*Problem description*:
Reproduce exactly, and only, the lines below from the one containing "[Bodo saltans] (186, 2110)" through the one containing "[Unio pictorum] (133, 832)".

*Available records*:
# # # # #

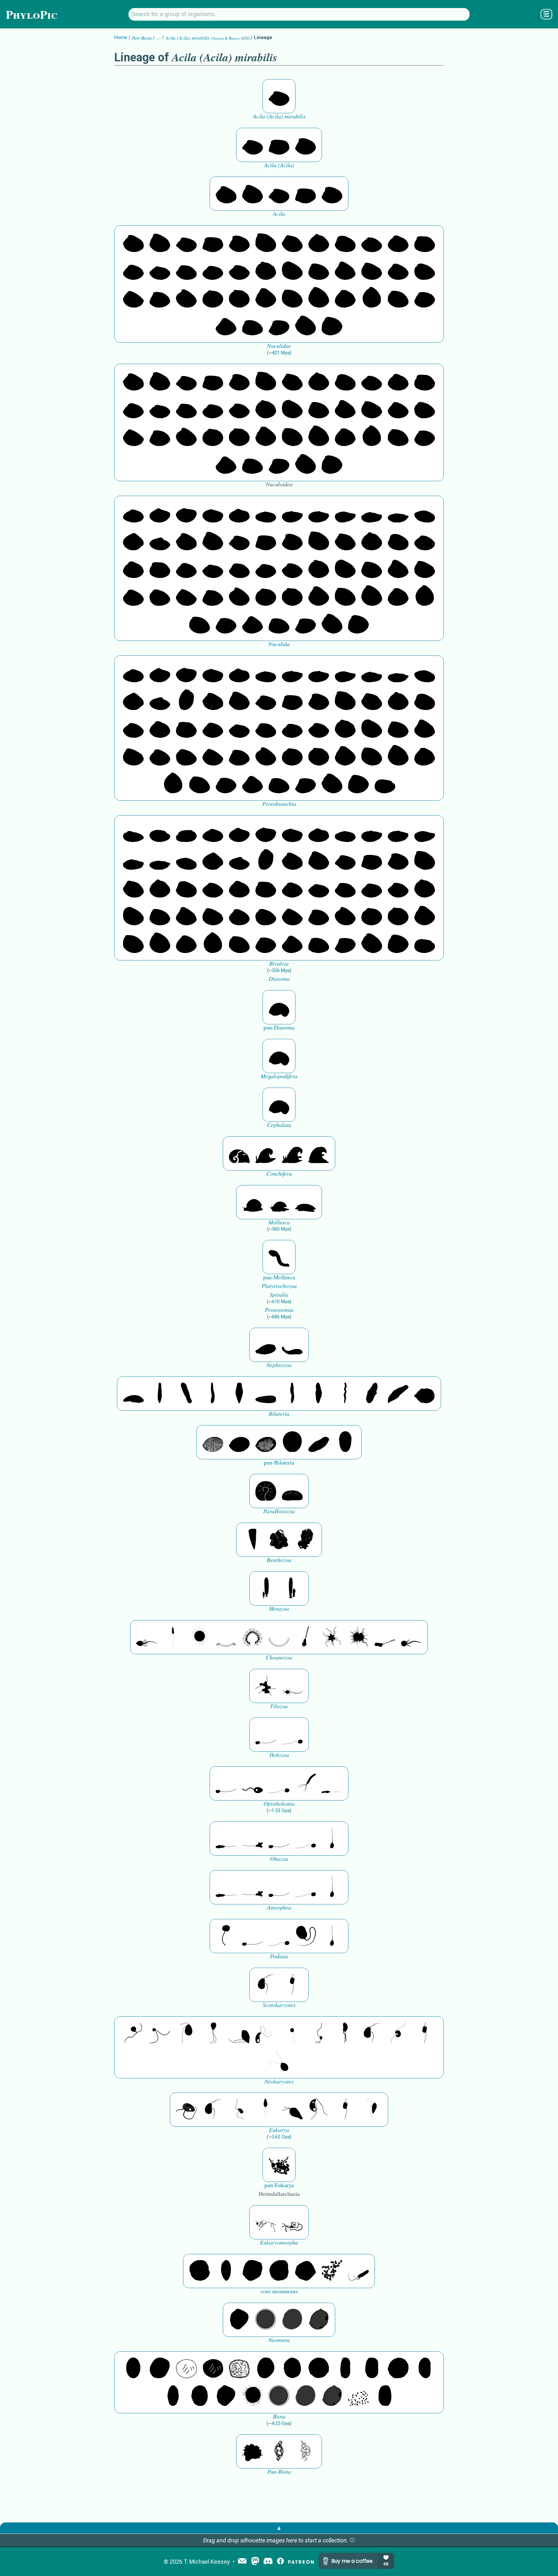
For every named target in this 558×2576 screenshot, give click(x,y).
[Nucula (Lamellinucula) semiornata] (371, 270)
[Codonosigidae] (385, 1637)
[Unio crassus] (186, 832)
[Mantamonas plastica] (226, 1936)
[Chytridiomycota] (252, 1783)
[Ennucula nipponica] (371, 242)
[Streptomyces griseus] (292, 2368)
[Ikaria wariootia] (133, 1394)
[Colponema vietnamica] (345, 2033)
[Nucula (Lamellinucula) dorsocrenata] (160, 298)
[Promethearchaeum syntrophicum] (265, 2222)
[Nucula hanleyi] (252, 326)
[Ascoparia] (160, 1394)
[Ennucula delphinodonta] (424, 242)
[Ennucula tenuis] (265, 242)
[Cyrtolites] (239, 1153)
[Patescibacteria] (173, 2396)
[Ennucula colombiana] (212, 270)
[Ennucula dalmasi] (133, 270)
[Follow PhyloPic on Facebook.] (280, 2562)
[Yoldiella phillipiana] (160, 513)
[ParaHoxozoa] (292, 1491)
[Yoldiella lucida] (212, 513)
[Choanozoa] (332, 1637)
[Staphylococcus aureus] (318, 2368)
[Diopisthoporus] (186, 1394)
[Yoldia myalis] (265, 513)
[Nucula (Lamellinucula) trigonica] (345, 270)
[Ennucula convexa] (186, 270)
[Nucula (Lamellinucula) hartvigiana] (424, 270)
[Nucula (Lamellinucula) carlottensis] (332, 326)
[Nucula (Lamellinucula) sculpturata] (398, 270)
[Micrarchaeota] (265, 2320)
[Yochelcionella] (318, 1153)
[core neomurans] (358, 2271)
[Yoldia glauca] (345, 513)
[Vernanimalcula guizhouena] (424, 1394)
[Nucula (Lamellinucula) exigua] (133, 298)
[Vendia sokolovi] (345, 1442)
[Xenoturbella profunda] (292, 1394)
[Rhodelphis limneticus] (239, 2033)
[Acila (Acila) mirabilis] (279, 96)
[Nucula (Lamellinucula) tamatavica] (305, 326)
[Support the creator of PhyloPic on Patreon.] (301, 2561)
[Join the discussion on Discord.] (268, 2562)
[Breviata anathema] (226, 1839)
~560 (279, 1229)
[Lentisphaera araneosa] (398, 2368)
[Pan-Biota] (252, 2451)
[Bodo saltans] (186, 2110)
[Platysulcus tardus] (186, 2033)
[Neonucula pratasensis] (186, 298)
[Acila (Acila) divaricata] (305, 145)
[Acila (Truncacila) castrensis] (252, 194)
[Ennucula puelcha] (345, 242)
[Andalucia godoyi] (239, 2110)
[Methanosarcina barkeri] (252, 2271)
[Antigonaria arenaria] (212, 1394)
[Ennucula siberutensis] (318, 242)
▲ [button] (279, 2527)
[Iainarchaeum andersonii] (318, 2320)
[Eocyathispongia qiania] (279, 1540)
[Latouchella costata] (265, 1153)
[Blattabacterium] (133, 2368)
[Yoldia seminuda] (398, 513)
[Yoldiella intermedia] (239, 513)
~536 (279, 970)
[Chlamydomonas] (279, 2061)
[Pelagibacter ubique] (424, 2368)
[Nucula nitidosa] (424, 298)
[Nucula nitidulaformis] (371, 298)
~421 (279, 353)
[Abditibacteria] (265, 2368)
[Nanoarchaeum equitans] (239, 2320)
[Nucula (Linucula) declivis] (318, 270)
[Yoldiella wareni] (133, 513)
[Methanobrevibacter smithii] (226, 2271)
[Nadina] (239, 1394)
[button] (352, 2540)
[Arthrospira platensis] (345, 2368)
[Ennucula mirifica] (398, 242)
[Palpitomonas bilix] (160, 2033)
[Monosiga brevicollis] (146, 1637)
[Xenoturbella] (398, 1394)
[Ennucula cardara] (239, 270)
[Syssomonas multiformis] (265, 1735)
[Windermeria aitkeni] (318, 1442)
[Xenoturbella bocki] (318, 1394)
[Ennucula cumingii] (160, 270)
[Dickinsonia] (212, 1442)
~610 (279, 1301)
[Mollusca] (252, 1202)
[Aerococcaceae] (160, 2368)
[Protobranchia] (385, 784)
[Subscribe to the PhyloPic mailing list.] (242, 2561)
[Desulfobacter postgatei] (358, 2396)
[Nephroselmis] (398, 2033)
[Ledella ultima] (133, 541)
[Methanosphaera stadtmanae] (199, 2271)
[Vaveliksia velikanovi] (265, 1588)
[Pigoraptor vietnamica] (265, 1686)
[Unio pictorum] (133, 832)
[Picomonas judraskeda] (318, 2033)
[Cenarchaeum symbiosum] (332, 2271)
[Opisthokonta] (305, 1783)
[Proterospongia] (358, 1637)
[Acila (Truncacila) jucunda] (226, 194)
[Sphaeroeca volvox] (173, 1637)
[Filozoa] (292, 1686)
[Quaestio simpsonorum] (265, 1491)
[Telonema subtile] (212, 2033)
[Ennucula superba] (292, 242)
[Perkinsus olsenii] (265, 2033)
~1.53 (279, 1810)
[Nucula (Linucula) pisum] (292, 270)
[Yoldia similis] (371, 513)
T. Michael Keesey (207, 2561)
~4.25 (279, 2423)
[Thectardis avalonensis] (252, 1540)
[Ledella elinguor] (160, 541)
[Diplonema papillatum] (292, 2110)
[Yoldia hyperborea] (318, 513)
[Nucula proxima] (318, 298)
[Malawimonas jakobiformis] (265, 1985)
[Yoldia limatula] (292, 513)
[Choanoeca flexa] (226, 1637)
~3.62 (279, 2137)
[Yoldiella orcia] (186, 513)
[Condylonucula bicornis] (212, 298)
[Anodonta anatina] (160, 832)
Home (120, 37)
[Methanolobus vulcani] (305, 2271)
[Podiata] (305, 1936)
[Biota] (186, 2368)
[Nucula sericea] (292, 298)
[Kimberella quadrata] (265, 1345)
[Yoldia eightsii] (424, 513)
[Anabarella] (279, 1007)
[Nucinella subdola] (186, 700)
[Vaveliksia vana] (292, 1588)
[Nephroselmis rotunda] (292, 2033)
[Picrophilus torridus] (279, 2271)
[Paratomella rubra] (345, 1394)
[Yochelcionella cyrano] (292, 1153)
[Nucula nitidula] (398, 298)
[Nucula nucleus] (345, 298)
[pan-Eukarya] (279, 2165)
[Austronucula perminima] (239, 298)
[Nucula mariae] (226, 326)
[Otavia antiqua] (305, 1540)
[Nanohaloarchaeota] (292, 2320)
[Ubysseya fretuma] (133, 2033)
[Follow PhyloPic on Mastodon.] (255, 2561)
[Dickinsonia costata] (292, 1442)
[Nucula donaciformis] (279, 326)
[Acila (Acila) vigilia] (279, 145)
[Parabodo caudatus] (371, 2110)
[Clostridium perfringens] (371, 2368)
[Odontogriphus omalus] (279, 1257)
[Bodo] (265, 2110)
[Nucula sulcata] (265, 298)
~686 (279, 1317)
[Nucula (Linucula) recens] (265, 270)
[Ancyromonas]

# # # # #

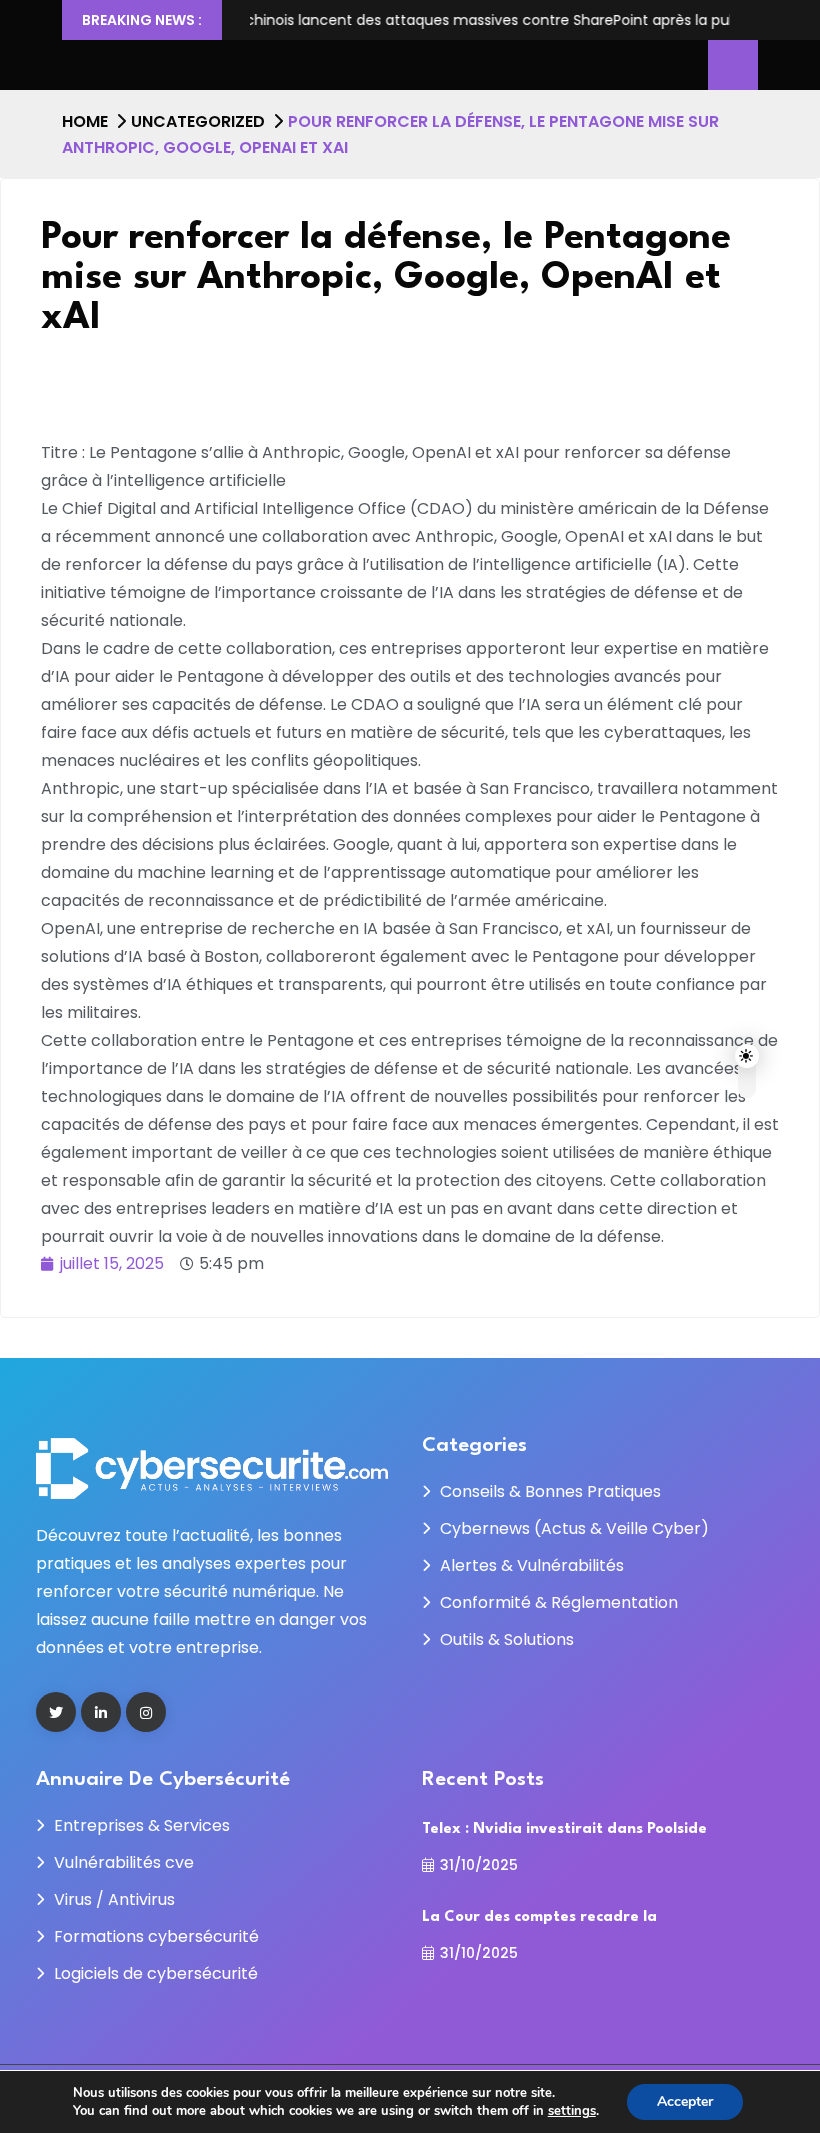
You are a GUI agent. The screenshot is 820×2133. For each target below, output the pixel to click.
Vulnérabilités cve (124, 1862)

# # # # #

*Written response*:
[Bodo saltans] (186, 2110)
[Platysulcus tardus] (186, 2033)
[Neonucula pratasensis] (186, 298)
[Acila (Acila) divaricata] (305, 145)
[Acila (Truncacila) castrensis] (252, 194)
[Ennucula puelcha] (345, 242)
[Andalucia godoyi] (239, 2110)
[Methanosarcina barkeri] (252, 2271)
[Antigonaria arenaria] (212, 1394)
[Ennucula siberutensis] (318, 242)
▲ [button] (279, 2527)
[Iainarchaeum andersonii] (318, 2320)
[Eocyathispongia qiania] (279, 1540)
[Latouchella costata] (265, 1153)
[Blattabacterium] (133, 2368)
[Yoldia seminuda] (398, 513)
[Yoldiella intermedia] (239, 513)
~536 (279, 970)
[Chlamydomonas] (279, 2061)
[Pelagibacter ubique] (424, 2368)
[Nucula nitidosa] (424, 298)
[Nucula nitidulaformis] (371, 298)
~421 (279, 353)
[Abditibacteria] (265, 2368)
[Nanoarchaeum equitans] (239, 2320)
[Nucula (Linucula) declivis] (318, 270)
[Yoldiella wareni] (133, 513)
[Methanobrevibacter smithii] (226, 2271)
[Nadina] (239, 1394)
[button] (352, 2540)
[Arthrospira platensis] (345, 2368)
[Ennucula mirifica] (398, 242)
[Palpitomonas bilix] (160, 2033)
[Monosiga brevicollis] (146, 1637)
[Xenoturbella] (398, 1394)
[Ennucula cardara] (239, 270)
[Syssomonas multiformis] (265, 1735)
[Windermeria aitkeni] (318, 1442)
[Xenoturbella bocki] (318, 1394)
[Ennucula cumingii] (160, 270)
[Dickinsonia] (212, 1442)
~610 (279, 1301)
[Mollusca] (252, 1202)
[Aerococcaceae] (160, 2368)
[Protobranchia] (385, 784)
[Subscribe to the PhyloPic mailing list.] (242, 2561)
[Desulfobacter postgatei] (358, 2396)
[Nephroselmis] (398, 2033)
[Ledella ultima] (133, 541)
[Methanosphaera stadtmanae] (199, 2271)
[Vaveliksia velikanovi] (265, 1588)
[Pigoraptor vietnamica] (265, 1686)
[Unio pictorum] (133, 832)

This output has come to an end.